I have to say i purchased this book on ebay for 1.00 + 2.00 shipping.
I have found many errors in it but it's still a good place to start and get familiar with the components of the camera and how to use it. While it's about 1% of the info out there it's still a good place to start for a noob such as my self. Take the info and go on to the next book or website. No information is totally inferior.


----------



## OrionsByte

clanthar said:


> "...in regular photography the depth of field is distributed one-third In front of and two-thirds beyond the subject." That is a factual error. It's a common colloquial error and it keeps getting passed around by poor quality books for one. People pick this stuff up and believe it and act on it; and then they take inferior photos because they've been misinformed. And that's all I'm saying.
> 
> Joe



So using a DOF calculator I plugged in values that I would tend to use for "normal" photography (what does "normal" even mean?).  Using a Nikon D70, 55mm lens, and f/8 with a subject 20 feet away, the DOF is 34% in front of the subject and 66% behind.  Which part is specifically factually inaccurate there?

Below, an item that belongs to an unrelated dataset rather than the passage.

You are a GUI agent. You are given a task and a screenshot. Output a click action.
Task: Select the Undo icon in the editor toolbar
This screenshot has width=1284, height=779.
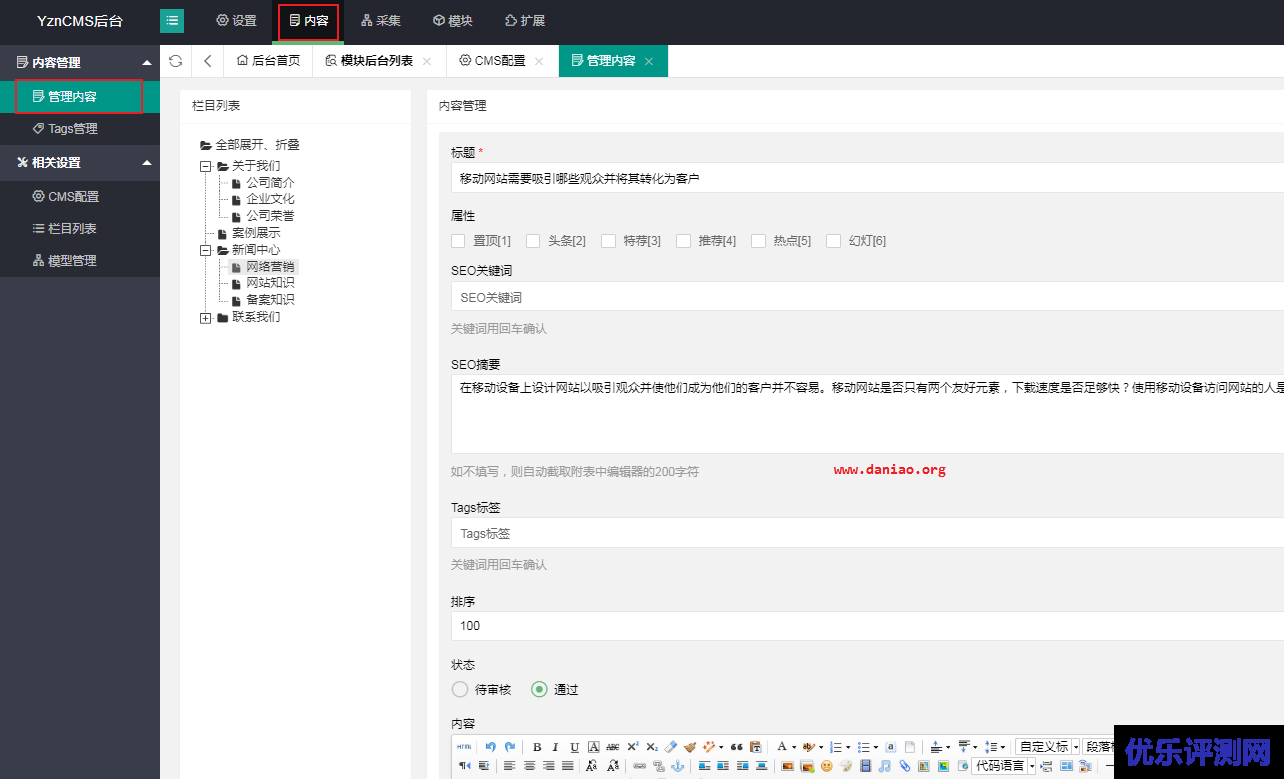point(488,746)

At higher focal lengths the DOF tends to get closer to 50/50, and that may be your beef with part of what you quoted in your original post.  I don't have the book in front of me though, so I hesitate to make any further comments without making sure that _my_ facts are straight.

I agree with what others have posted here - the book isn't necessarily the best thing in the world for every photographer everywhere, but there are certainly things worth learning from it.  Photography is full of generalizations and mantras ("Sunny 16", "f/8 and be there", etc.) that are designed to give us a starting point for reference but are _not_ hard and fast rules that apply to every single situation.  I tend to see Understanding Exposure from that point of view - there are a lot of little tips in that book that will at least get you _close_ to where you need to be, and a little trial and error can help you zero in.  With experience, you need those tools less and less, but if it helps a beginner to imagine the DOF 1/3 in front and 2/3 behind even if it doesn't _always_ apply _exactly_, what's the harm in that?  If they want to know the exact DOF they can use a calculator, like I did, and over time, with experience, they'll develop an instinct for it.


----------



## cfusionpm

I had much better luck picking things up through Scott Kelby's books. I think he's up to Volume 3 in his The Digital Photography Book series. It doesnt teach too much in technical details, but he walks you through what kind of lenses and settings to use to get certain typs of shots and explains why you would do it that way to get the effect.  It's kind of a learn-through-doing style of book, which I like a lot more than a bland textbook type.

Very good book series:

Amazon.com: The Digital Photography Book (9780321474049): Scott Kelby: Books

Amazon.com: The Digital Photography Book, Volume 2 (9780321524768): Scott Kelby: Books

Amazon.com: The Digital Photography Book, Volume 3 (9780321617651): Scott Kelby: Books


----------



## bazooka

Although I won't go so far as to say the book sucks, there are many better books that I've read over the past year that I'd recommend over it for a beginner, or anyone really.  I'm currently reading Photographic Composition, Creativity, and Personal Style by Briot.  It doesn't talk about technical basics, but really digs into creating attractive images and I think it's going to help me alot.


----------



## gsgary

Never been recommended by me, too many people come back with silly questions after reading it


----------



## guitar guy

I bought Kelby's book "Digital Photography Book vol 1" and he lists "Understanding Exposure" in his recommended books (pg. 192).  So I was tempted to pick it up, but after seeing the Cambridge Colours website I may just give that a go first, to get the basics down.


----------



## GeorgieGirl

I think photography is a subject that each person who is willing ought to take the time and read each and everything they can on the subject and apply it to their efforts. 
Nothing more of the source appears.